Fener, bu okulu dünyadaki çeşitli Ortodoks ülkelere eğitim verecek bir kurum olarak tasarlıyor (yani, 1952-1964 yılları arasındaki haliyle) ve Türk yasalarına bağlı olmayacak bir formülün peşinde. Böyle bir kurumun faaliyete geçmesi, Fener Rum Patrikhanesi’nin dünyadaki bütün Ortodokslar’ın doğrudan dini lideri olduğu iddialarına daha kolay zemin hazırlamış olacak.

BU DURUM TÜRKİYE’NİN GÜCÜNÜ ARTIRIR MI AZALTIR MI

Türkiye’de bazıları, Türkiye’nin Fener’in önünü açarak onun dünyadaki Ortodoksların lideri olduğu iddiasını desteklemesi halinde, bunun, Türkiye’nin bölgedeki gücünü arttıracağını söylüyor.

Sadece şunu soralım: Trump’ın bu meseleye müdahil olup da Türkiye’den Fener Patrikhanesi’nin taleplerini yerine getirmesini istemeye kalkıştığı böyle bir ortamda, ABD’nin ve Fener’in istediği şekilde böyle uluslararası nitelikte bir okulu açmak ve Fener Patrikhanesi yetkililerinin Türk vatandaşı olma şartını kaldırmak, Fener’i bütün Ortodoksların lideri olarak tanımak, Türkiye’nin mi yoksa ABD’nin mi çıkarına hizmet edecektir?
# # # # #
- [Yapılacak görevler]:
(A) Belge alıntısına göre Fener, okul için hangi yasalara bağlı olmayacak bir formül arıyor?
(B) Aşağıdaki ifadelerin belge alıntısıyla uyuşup uyuşmadığını evet ya da hayır diye belirtin ve her birinde belirleyici sözleri alıntıdan aynen aktarın.
(i) Fener, okulu dünyadaki çeşitli Ortodoks ülkelere eğitim verecek bir kurum olarak tasarlıyor.
(ii) Türkiye’de bazıları, Fener’in iddiasını desteklemenin Türkiye’nin bölgedeki gücünü azaltacağını söylüyor.
(iii) Metin, Trump’ın bu meseleye müdahil olduğu bir ortamdan söz ediyor.
(C) Fener Patrikhanesi’ni konu alan belge alıntısını, son sorudan sonra kaldığı yerden sürdürün.

- [Malzeme]:
# # # # #
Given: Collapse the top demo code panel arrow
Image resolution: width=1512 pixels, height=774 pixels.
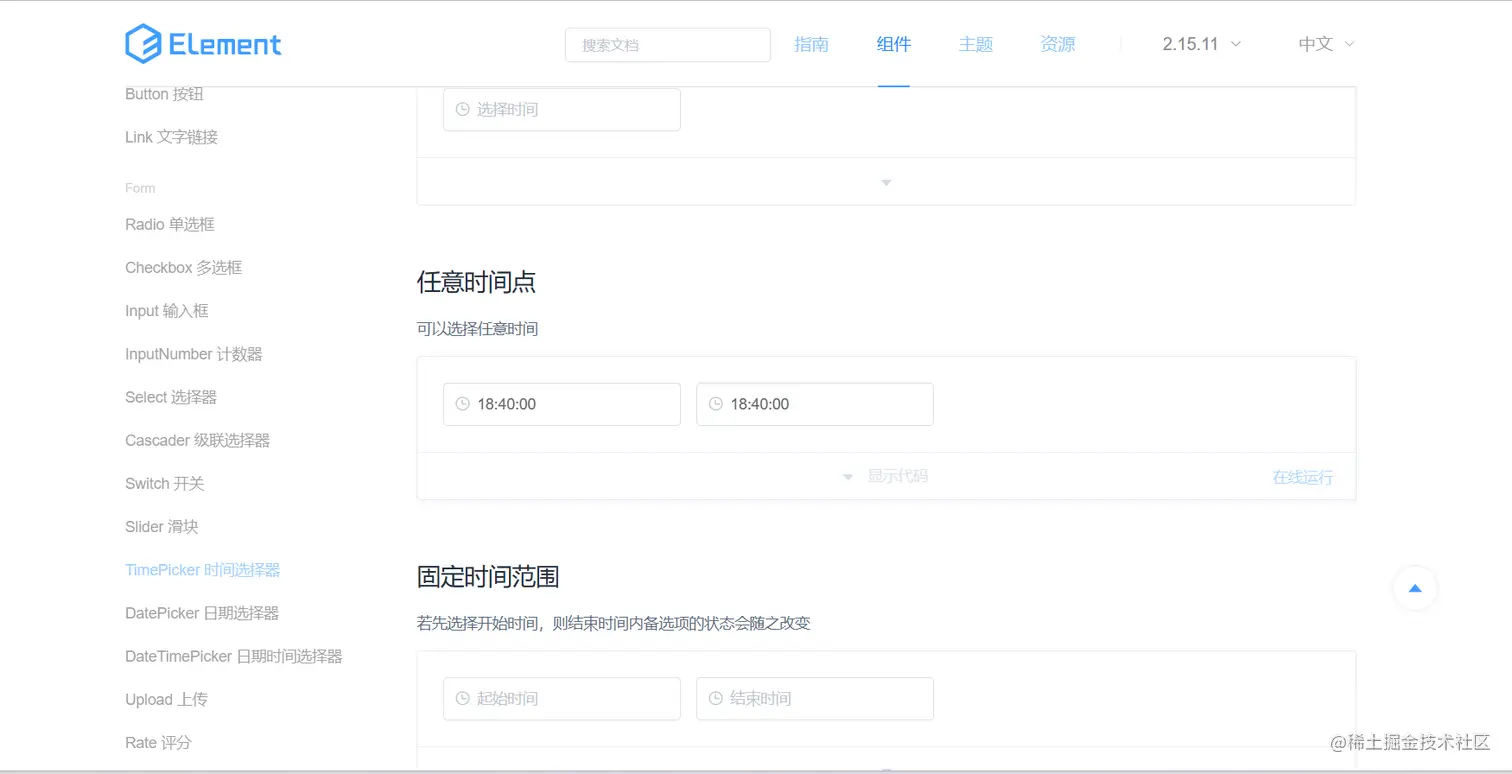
# # # # #
- [Alıştırma sonuçları]:
(A) Türk yasalarına bağlı olmayacak bir formül arıyor.

(B)
(i) Evet: "Fener, bu okulu dünyadaki çeşitli Ortodoks ülkelere eğitim verecek bir kurum olarak tasarlıyor"
(ii) Hayır: "bunun, Türkiye’nin bölgedeki gücünü arttıracağını söylüyor"
(iii) Evet: "Trump’ın bu meseleye müdahil olup da Türkiye’den Fener Patrikhanesi’nin taleplerini yerine getirmesini istemeye kalkıştığı böyle bir ortamda"

(C)
RUHBAN OKULU AÇILAMAZ

ABD’nin müdahil olduğu bu ortamda, Fener’e ABD’nin istediği imkanları vermenin Türkiye’nin gücünü arttıracağına kim nasıl inanır? Ayrıca, bazıları, bu konunun Türk-Yunan ilişkileri çerçevesinde ele alınması gerektiğini savunuyor ve Türkiye’nin Ruhban Okulu konusunda yeşil ışık yakması karşılığında Yunanistan’ın Batı Trakya Müslümanları’nın haklarını gözetmesi şartının koşulmasını savunuyor. Belki iyi niyetli bir yaklaşım, ama, yanlış! Zira, Batı Trakya Müftüsü’nün, dünya Müslümanları’nın lideri olma gibi bir iddiası yok. O nedenle, Fener’e Lozan Barış Anlaşması çerçevesinde çizilen sınırlar hiçbir şartla kaldırılamaz ve Ruhban Okulu, her ne şartla olursa olsun, açılamaz.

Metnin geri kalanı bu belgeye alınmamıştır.